How to complete this task
Only the lines from the line with "Select the 'Nach unten' menu entry text" through the end of the records belong in your reply, copied exactly, with every picture left out.

Supplied entries
====
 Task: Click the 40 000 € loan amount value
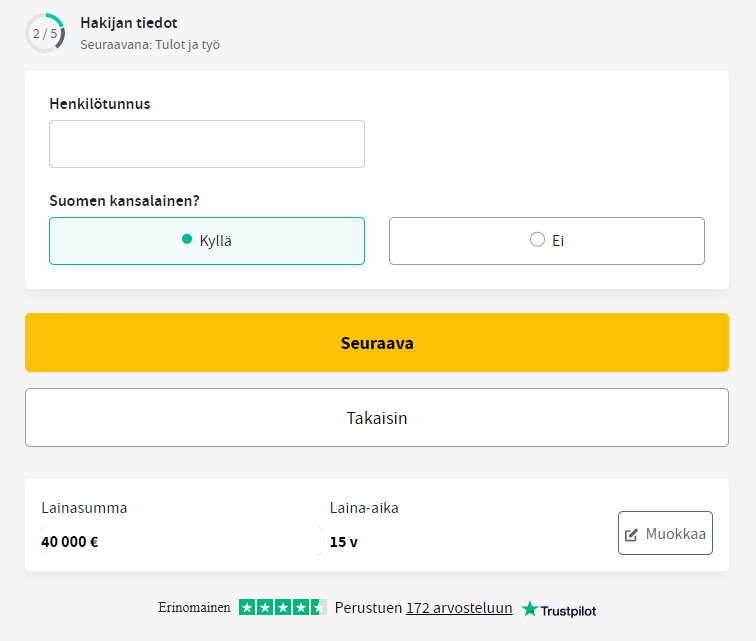click(69, 542)
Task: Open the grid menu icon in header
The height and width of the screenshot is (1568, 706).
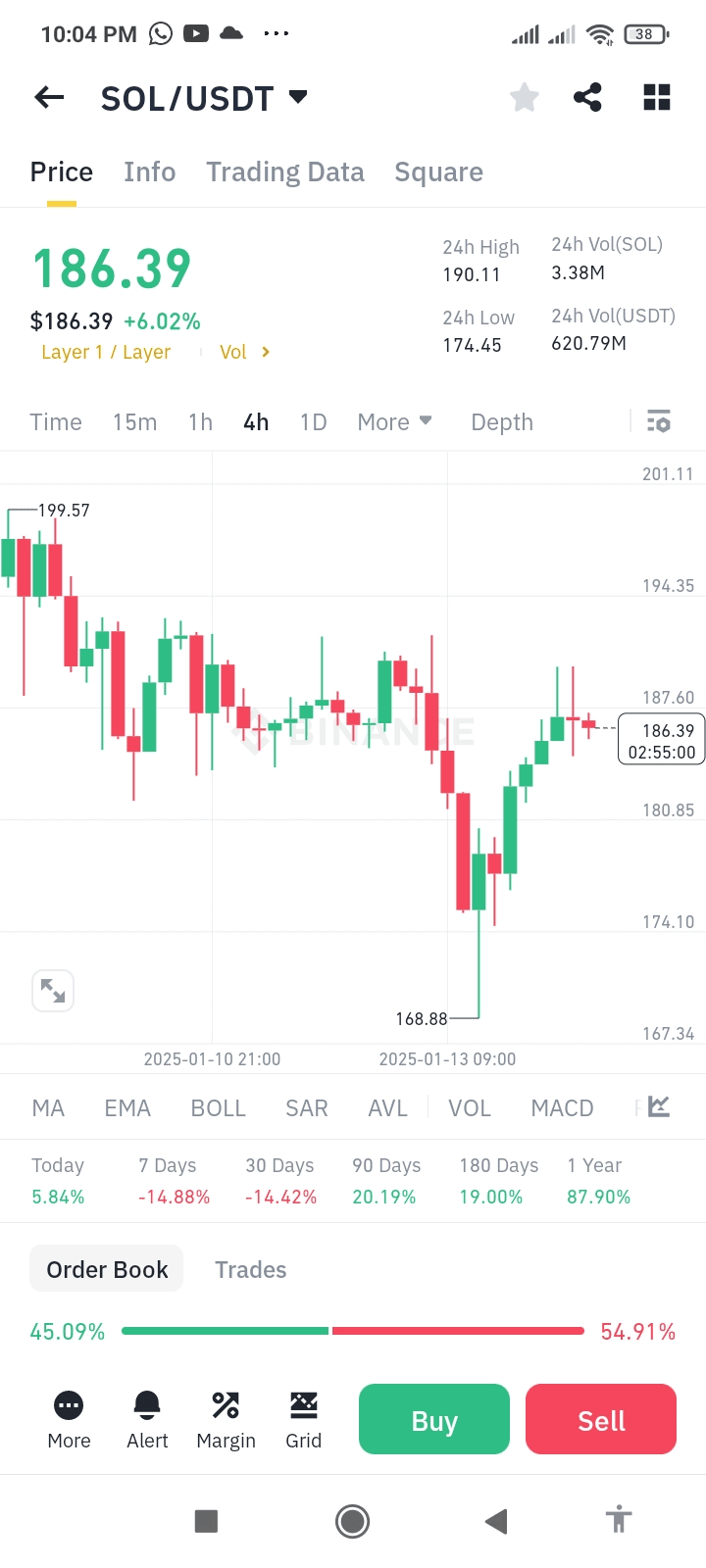Action: tap(656, 97)
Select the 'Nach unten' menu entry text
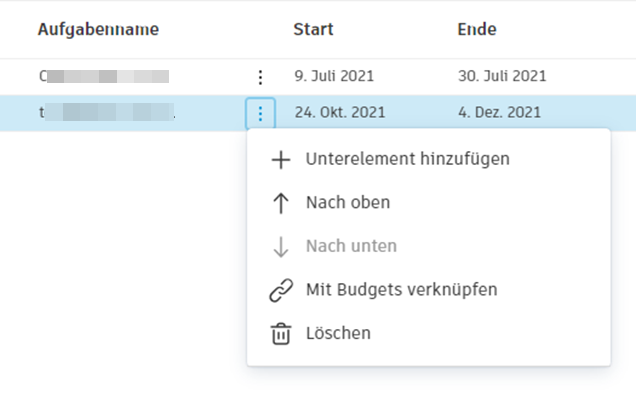Screen dimensions: 636x408 pos(351,246)
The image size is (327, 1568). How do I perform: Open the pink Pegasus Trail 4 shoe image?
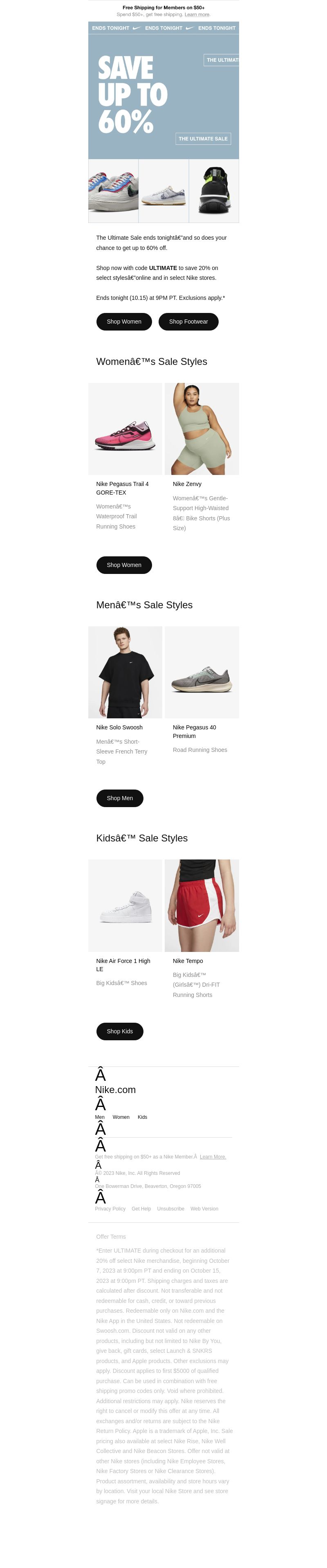(x=125, y=429)
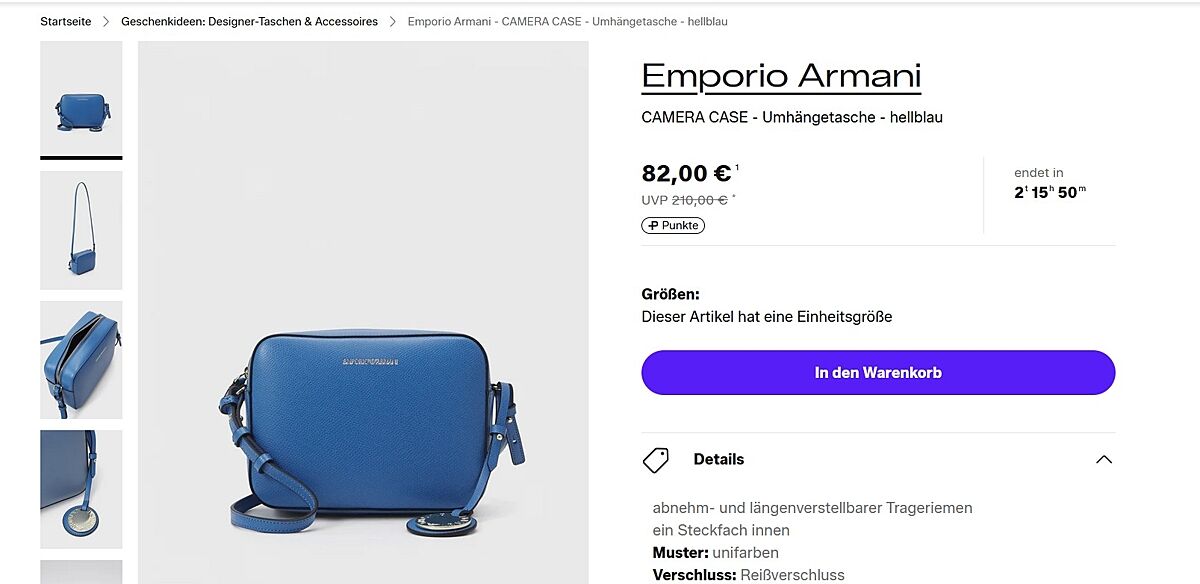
====
Solution
Select the 'Nach unten' menu entry text
Screen dimensions: 636x408 pos(351,246)
The image size is (327, 1568). How do I perform: Open the pink Pegasus Trail 4 shoe image?
(x=125, y=429)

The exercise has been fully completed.